The Board recognises that much education is likely to be ‘on the job’ and that this pandemic will expose interns to unique clinical experiences.

For the purpose of granting general registration at the end of the intern year, the Board will accept a report from the Director of Medical Services, Director of Training or another person authorised to sign off intern reports which confirms that each intern has performed satisfactorily during the intern year.

3. Increased flexibility for registration requirements for international medical graduates (IMGs)

Streamlined change of circumstances processes for hospital-based IMGs

The Board has decided that for the duration of the pandemic, it will streamline processes to enable IMGs within hospitals with limited and provisional registration to be redeployed more easily without a formal application to the Board. The Board will accept a written notice from the Director of Medical Services (DMS) or equivalent of changes to the following:

Change in the supervisor in the following circumstances

  • The supervisor meets the requirements for supervisors including that they:
    • do not have conditions imposed on their registration or undertakings accepted as a result of health, performance or conduct issues
    • have specialist registration. If they have only general registration, they must have at least three years full time practice and the DMS must be confident that they are skilled to provide safe supervision
    • are appropriately qualified, preferably in the same field of medicine as the position proposed for the IMG
    • are not a relative or domestic partner or employee of the IMG
    • undertake to complete the online supervisor’s module within three months.
  • The position is the same as previously approved by the Board or is within the same hospital or health network.
  • The same level of supervision is proposed.

Change in the position in the following circumstances

  • Same hospital or health network.
  • Same supervisor or, if a different supervisor, meets the Board’s requirements (see above).
  • Same level of supervision proposed.
  • IMGs in the short-term training in a medical specialty pathway can change positions, if the training in the proposed position aligns directly with the training that the specialist college approved originally.

Move from level one to level two supervision in the following circumstances

  • The IMG has been on level one supervision for a minimum of two months.
  • The DMS is confident that the IMG has demonstrated sufficient competence to practise safely under level two supervision.

Other changes in circumstances

At this stage, all other changes in circumstances, including for general practice positions, position changes to a new hospital network and changes in supervision to level three or four will require a usual application for a change in circumstances.

Difficulties demonstrating progression towards general or specialist registration

The Board understands that IMGs may have difficulty demonstrating progression towards general or specialist registration, given that AMC and specialist college examinations and assessments have been cancelled.

For 2020, the Board will not refuse to renew an IMG’s registration or refuse to re-register an IMG solely because they have not been able to sit an AMC or college examination or assessment.

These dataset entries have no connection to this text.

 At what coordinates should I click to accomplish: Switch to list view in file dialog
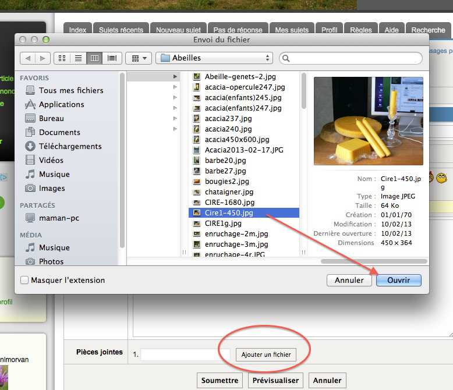(77, 58)
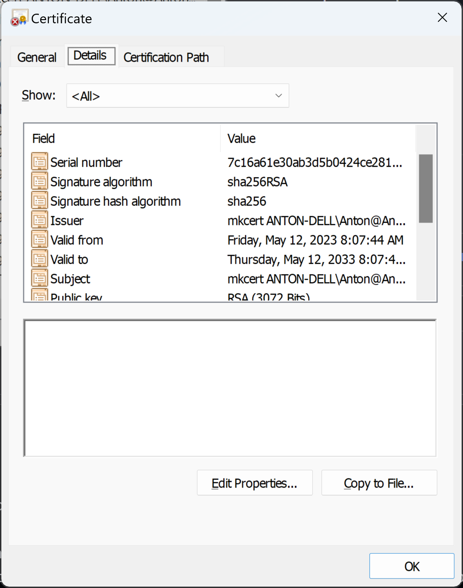
Task: Confirm with the OK button
Action: [411, 566]
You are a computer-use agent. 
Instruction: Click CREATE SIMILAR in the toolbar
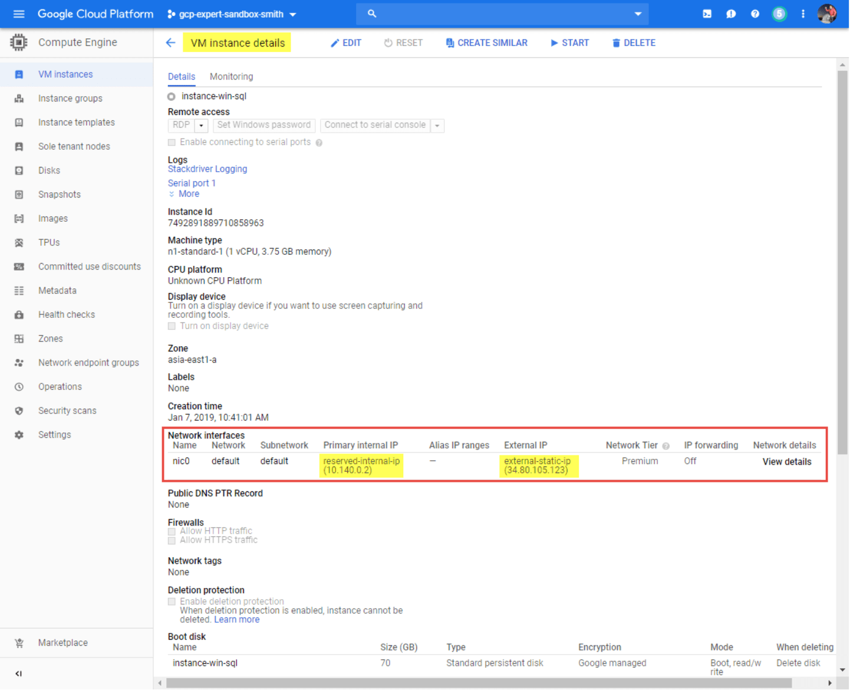(x=486, y=42)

This applies to IMGs who were scheduled to sit an examination or be assessed from March 2020.

Further work

Alternative approaches to demonstrating English language proficiency

The Boards and Ahpra are aware that practitioners may have difficulty demonstrating English language proficiency because of the current disruption of English language testing.

We are developing alternative approaches to demonstrating English language proficiency that we will publish.

Return to practice for recently retired practitioners

The Medical Board of Australia and other National Boards are working with Ahpra to streamline the return to work process for practitioners who have been off the Register of practitioners or who have held non-practising registration for less than three years. This is being directed by Health departments to focus on practitioners who are part of the so called ‘surge workforce’ responding directly to the immediate demands of the pandemic and will be expanded in line with their requirements over time.

We will publish more information shortly, as soon as this process has been finalised.